Set down, please, without alteration, the lines of the entries below from the first through the one containing "Close Menu (38, 715)".

(Stored records)

-=-=-=-=-

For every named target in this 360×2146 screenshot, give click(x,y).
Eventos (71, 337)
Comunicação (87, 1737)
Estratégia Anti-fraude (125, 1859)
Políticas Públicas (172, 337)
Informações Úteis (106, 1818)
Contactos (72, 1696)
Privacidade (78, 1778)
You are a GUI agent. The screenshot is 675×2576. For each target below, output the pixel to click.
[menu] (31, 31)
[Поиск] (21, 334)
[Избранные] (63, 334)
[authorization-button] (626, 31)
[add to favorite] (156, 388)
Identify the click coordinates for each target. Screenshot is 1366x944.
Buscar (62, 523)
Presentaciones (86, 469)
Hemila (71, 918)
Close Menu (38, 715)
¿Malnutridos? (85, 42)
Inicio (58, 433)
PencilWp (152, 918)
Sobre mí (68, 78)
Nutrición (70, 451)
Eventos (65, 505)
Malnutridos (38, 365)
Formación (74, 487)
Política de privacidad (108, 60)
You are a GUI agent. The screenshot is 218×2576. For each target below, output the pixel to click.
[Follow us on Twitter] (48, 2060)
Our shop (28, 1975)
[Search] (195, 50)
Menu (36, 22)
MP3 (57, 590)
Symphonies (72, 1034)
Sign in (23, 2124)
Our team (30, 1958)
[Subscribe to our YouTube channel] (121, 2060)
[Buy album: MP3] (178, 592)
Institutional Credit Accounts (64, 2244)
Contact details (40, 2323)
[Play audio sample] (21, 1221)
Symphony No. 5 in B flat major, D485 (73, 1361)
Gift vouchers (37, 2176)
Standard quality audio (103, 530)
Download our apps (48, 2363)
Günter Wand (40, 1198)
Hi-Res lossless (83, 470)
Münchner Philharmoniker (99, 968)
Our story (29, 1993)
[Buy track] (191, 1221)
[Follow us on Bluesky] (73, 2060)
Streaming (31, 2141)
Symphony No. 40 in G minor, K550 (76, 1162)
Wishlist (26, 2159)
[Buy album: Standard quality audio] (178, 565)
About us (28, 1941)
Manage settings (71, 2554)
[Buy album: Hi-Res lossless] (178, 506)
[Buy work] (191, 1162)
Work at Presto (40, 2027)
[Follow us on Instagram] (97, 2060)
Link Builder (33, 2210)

-=-=-=-=-

RESPONSE BELOW:
For every named target in this 360×2146 screenshot, give click(x,y).
Eventos (71, 337)
Comunicação (87, 1737)
Estratégia Anti-fraude (125, 1859)
Políticas Públicas (172, 337)
Informações Úteis (106, 1818)
Contactos (72, 1696)
Privacidade (78, 1778)
You are a GUI agent. The screenshot is 675×2576. For each target below, output the pixel to click.
[menu] (31, 31)
[Поиск] (21, 334)
[Избранные] (63, 334)
[authorization-button] (626, 31)
[add to favorite] (156, 388)
Identify the click coordinates for each target. Screenshot is 1366x944.
Buscar (62, 523)
Presentaciones (86, 469)
Hemila (71, 918)
Close Menu (38, 715)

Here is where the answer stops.